Please render every one of the rows below as a Markdown table with the columns No. and Row, numbering each row and leaving out the blank lines.

** begin Task inputs **

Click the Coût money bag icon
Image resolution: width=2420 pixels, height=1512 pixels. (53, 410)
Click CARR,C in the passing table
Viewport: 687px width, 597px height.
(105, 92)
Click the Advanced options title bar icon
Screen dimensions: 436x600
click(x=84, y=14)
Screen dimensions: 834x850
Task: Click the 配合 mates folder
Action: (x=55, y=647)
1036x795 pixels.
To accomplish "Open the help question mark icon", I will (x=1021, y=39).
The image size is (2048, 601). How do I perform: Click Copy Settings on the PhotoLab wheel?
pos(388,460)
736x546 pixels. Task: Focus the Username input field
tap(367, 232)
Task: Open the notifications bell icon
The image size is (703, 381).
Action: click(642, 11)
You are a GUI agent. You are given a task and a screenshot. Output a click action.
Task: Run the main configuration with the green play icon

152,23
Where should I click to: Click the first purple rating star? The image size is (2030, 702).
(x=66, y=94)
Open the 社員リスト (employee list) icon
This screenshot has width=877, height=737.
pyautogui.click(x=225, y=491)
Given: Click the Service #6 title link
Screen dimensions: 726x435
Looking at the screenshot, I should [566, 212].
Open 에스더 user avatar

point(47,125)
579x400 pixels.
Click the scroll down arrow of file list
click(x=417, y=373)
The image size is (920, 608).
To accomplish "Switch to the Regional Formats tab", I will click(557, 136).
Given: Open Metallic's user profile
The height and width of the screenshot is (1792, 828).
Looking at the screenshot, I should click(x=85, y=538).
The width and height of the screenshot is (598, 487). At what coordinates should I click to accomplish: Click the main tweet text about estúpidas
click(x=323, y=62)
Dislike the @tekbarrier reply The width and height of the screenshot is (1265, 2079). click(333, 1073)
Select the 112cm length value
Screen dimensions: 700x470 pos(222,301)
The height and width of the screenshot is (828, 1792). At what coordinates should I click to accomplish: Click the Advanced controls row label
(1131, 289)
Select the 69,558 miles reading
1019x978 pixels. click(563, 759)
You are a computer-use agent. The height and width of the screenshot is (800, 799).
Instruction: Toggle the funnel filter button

** end Task inputs **

-- Full answer --
| No. | Row |
|---|---|
| 1 | Click the Coût money bag icon |
| 2 | Image resolution: width=2420 pixels, height=1512 pixels. (53, 410) |
| 3 | Click CARR,C in the passing table |
| 4 | Viewport: 687px width, 597px height. |
| 5 | (105, 92) |
| 6 | Click the Advanced options title bar icon |
| 7 | Screen dimensions: 436x600 |
| 8 | click(x=84, y=14) |
| 9 | Screen dimensions: 834x850 |
| 10 | Task: Click the 配合 mates folder |
| 11 | Action: (x=55, y=647) |
| 12 | 1036x795 pixels. |
| 13 | To accomplish "Open the help question mark icon", I will (x=1021, y=39). |
| 14 | The image size is (2048, 601). How do I perform: Click Copy Settings on the PhotoLab wheel? |
| 15 | pos(388,460) |
| 16 | 736x546 pixels. Task: Focus the Username input field |
| 17 | tap(367, 232) |
| 18 | Task: Open the notifications bell icon |
| 19 | The image size is (703, 381). |
| 20 | Action: click(642, 11) |
| 21 | You are a GUI agent. You are given a task and a screenshot. Output a click action. |
| 22 | Task: Run the main configuration with the green play icon |
| 23 | 152,23 |
| 24 | Where should I click to: Click the first purple rating star? The image size is (2030, 702). |
| 25 | (x=66, y=94) |
| 26 | Open the 社員リスト (employee list) icon |
| 27 | This screenshot has width=877, height=737. |
| 28 | pyautogui.click(x=225, y=491) |
| 29 | Given: Click the Service #6 title link |
| 30 | Screen dimensions: 726x435 |
| 31 | Looking at the screenshot, I should [566, 212]. |
| 32 | Open 에스더 user avatar |
| 33 | point(47,125) |
| 34 | 579x400 pixels. |
| 35 | Click the scroll down arrow of file list |
| 36 | click(x=417, y=373) |
| 37 | The image size is (920, 608). |
| 38 | To accomplish "Switch to the Regional Formats tab", I will click(557, 136). |
| 39 | Given: Open Metallic's user profile |
| 40 | The height and width of the screenshot is (1792, 828). |
| 41 | Looking at the screenshot, I should click(x=85, y=538). |
| 42 | The width and height of the screenshot is (598, 487). At what coordinates should I click to accomplish: Click the main tweet text about estúpidas |
| 43 | click(x=323, y=62) |
| 44 | Dislike the @tekbarrier reply The width and height of the screenshot is (1265, 2079). click(333, 1073) |
| 45 | Select the 112cm length value |
| 46 | Screen dimensions: 700x470 pos(222,301) |
| 47 | The height and width of the screenshot is (828, 1792). At what coordinates should I click to accomplish: Click the Advanced controls row label |
| 48 | (1131, 289) |
| 49 | Select the 69,558 miles reading |
| 50 | 1019x978 pixels. click(563, 759) |
| 51 | You are a computer-use agent. The height and width of the screenshot is (800, 799). |
| 52 | Instruction: Toggle the funnel filter button |